You’re confused. You’re hungry.
You look at the cookbook, and the pages have spontaneously rearranged themselves while you were chopping garlic.
This is essentially the vibe of Tito Sotto’s recent constitutional grievance.
To paraphrase the man himself: The Constitution is being amended unconstitutionally via Supreme Court overreach.
It’s a sentence that hits like a plot twist in a midday soap opera.
It’s the political equivalent of saying, "I am legally breaking the law to tell you that the law is illegal.
In the red corner, we have the Constitution—the "Supreme Law of the Land," the ultimate "Thou Shalt Not."
In the blue corner, we have the Supreme Court, the people whose entire job description is "Reading the Law)."

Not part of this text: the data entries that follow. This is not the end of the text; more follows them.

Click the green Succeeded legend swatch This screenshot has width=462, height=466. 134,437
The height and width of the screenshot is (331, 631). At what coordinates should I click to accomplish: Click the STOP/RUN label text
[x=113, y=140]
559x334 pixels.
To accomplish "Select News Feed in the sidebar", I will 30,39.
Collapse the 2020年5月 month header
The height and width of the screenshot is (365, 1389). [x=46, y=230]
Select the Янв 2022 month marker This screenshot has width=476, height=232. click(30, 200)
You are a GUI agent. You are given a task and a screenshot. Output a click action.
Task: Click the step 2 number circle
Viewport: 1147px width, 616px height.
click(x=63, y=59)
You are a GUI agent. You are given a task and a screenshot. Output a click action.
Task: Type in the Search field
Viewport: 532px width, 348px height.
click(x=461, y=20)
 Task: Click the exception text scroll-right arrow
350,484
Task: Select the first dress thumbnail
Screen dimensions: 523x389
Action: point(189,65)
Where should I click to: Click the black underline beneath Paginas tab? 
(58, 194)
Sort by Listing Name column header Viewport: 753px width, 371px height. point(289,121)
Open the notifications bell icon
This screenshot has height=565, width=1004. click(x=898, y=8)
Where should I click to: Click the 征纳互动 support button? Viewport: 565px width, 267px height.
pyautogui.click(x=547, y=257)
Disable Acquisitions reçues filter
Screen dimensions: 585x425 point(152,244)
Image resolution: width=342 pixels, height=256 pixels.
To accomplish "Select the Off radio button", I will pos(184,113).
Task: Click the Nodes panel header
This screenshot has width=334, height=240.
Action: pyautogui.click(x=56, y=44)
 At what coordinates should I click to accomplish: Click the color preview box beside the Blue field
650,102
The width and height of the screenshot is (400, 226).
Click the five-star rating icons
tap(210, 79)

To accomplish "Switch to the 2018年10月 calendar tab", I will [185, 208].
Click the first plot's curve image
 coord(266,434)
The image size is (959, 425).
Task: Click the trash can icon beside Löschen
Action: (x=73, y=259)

According to Sotto, the Court isn't just interpreting the rules anymore; they’re playing Mad Libs with them.
It’s like a referee watching a basketball game, seeing a player travel, and instead of blowing the whistle, they decide that "traveling" now counts as a three-pointer if the player is wearing cool sneakers.
"It’s not an amendment; it’s a 'creative reimagining'!" — The Supreme Court, probably.
The irony here is thicker than a bowl of sopas on a rainy day.
To amend the Constitution, you usually need a massive national production: plebiscites, signatures, debates that last longer than a Marvel cinematic phase.
But "overreach"? That’s the "ninja" method.
Sotto’s concern is that the Court is basically using a Sharpie to add footnotes to the Constitution that eventually become the main text.
If the Court says the sky is actually "neon lavender" because of a specific interpretation of the word "blue," then suddenly, we all have to go out and buy new sunglasses.
If we follow Sotto’s logic to its natural conclusion, we end up in a strange judicial multiverse:
The Legislative Branch: Spends years debating a bill.
The Executive Branch: Signs it with a fancy pen.
The Supreme Court: Hits "Delete" and types "Lol, no" because of a comma they found in a 1920s footnote.
It makes you wonder: why bother with the whole "voting" thing if a group of people in black robes can just "interpret" a tricycle into a Boeing 747?
Whether you agree with Tito Sotto or think he’s just shouting at a very prestigious cloud, the mental image is golden.
It’s the ultimate "I’m not mad, I’m just disappointed" moment in Philippine politics. We are witnessing the legal version of Inception—a dream within a law within an interpretation.
If the Constitution is the foundation of the house, Sotto is worried the Supreme Court is currently trying to turn the basement into a swimming pool without asking the architect.